I keep feeling wobbly. As I set out on this journey into the unknown. Dreams are unfolding which is such a gift and yet, it is so scary to be in uncharted territory. In fourth grade I turned in a piece of writing and the assistant teacher told me that I had misspelled 'desert'. But she was laughing at the image of walking across the 'dessert'. I feel like I'm walking across the dessert right now. New job that I'm four months into but still feels new as I do each event in this first year. Already moved once and had not even had a chance to fully unpack before I was offered the opportunity to buy a home through the Land Trust of Sonoma County. It's taking some time because it's a new home still under construction.
Sometimes I let myself feel the excitement but mostly I am still in disbelief and overwhelmed by the journey called Escrow.
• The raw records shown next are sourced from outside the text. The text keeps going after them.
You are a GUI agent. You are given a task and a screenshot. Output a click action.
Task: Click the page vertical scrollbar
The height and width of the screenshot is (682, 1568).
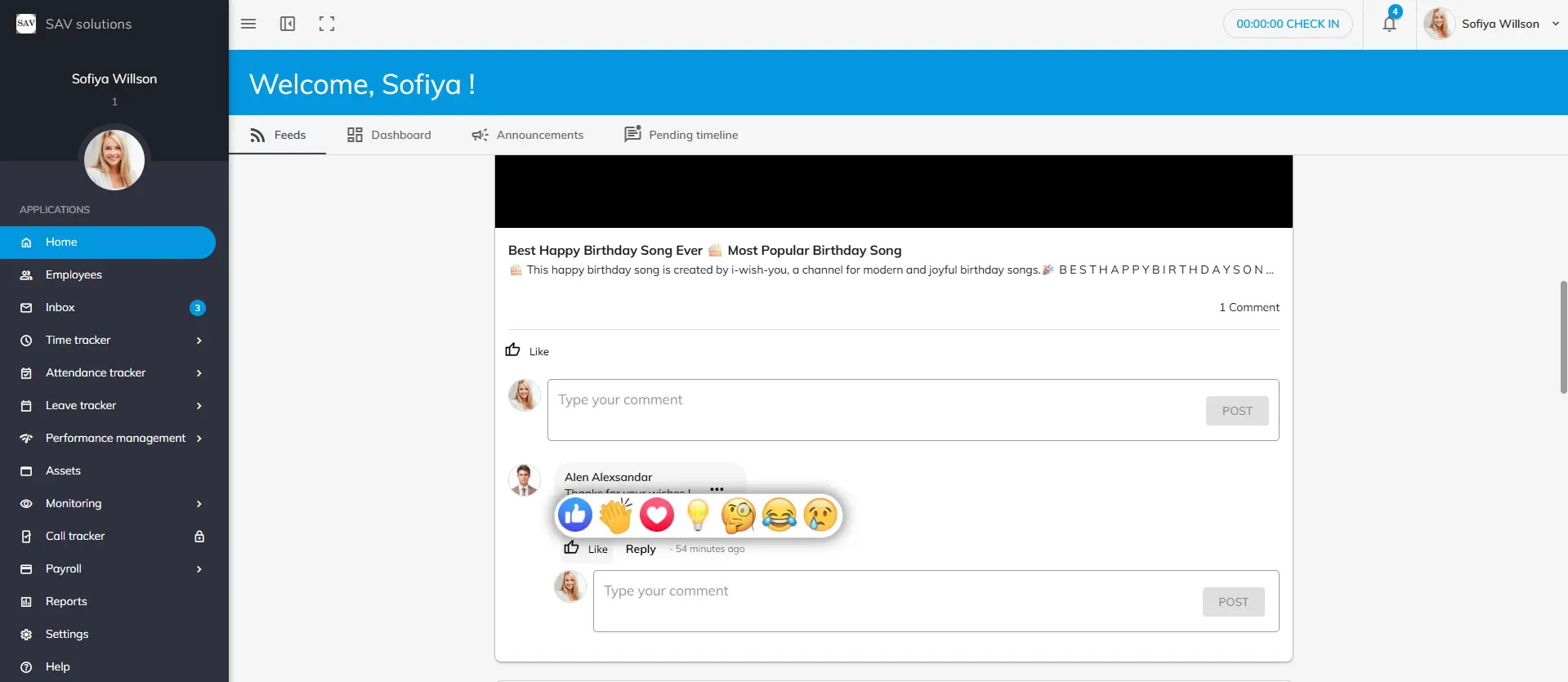coord(1563,337)
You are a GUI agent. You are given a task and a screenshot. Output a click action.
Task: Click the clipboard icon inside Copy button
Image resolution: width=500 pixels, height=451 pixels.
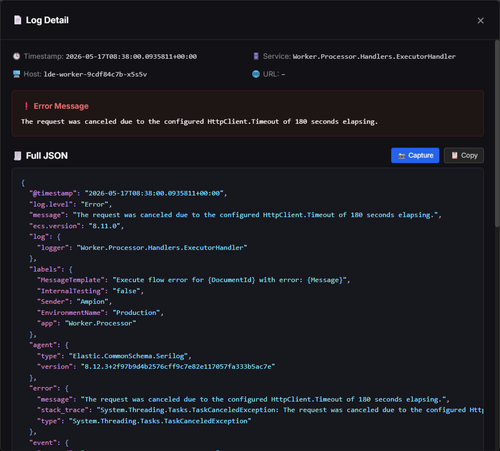click(454, 155)
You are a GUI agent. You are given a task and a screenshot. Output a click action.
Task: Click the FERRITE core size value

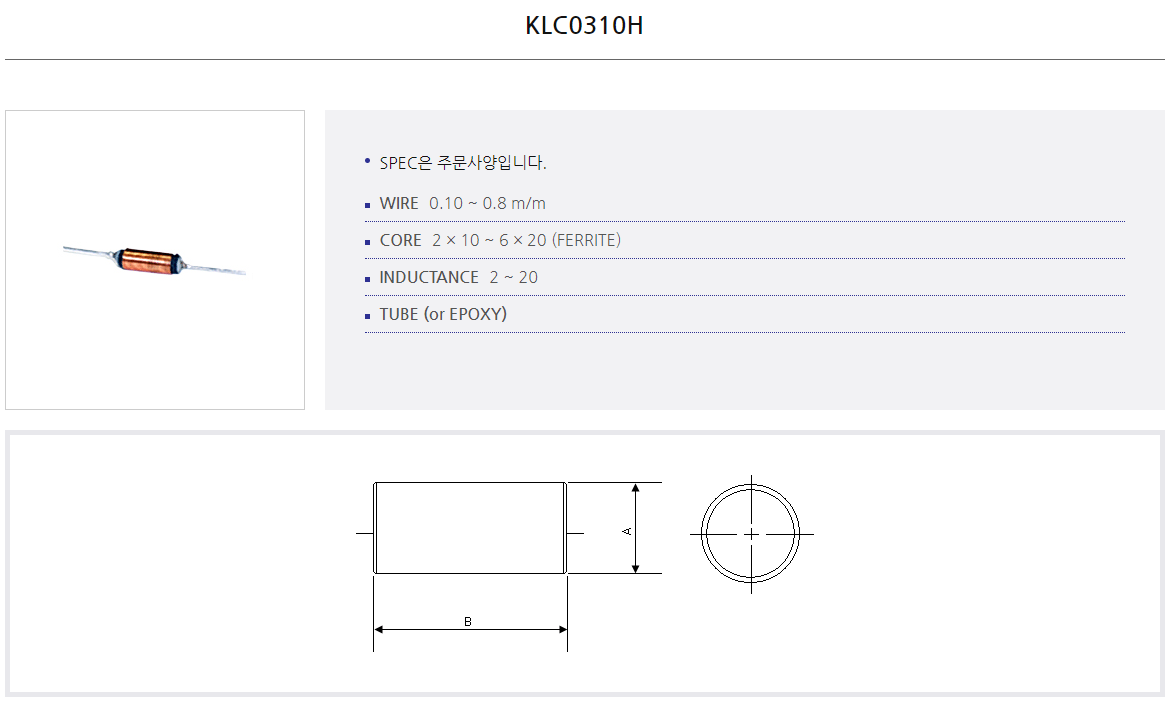point(526,240)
I am alone in this and that makes it extra wiggly jiggly. Sometimes I feel like I'm on solid ground but then the "ground" under me starts to roll around like shock waves through jello.
I suppose I'm building solid ground but the unknown calls to the brave people who know there is more beyond what they know, even if they can't see it. So here is to trusting in the next right thing. Step by step, even when you feel wobbly.
Sometimes I wonder if I was born in the right time... I long for a bygone era and yet I dream of a future that holds the best of technology mixed with the “old ways” that are so much gentler on us and the earth.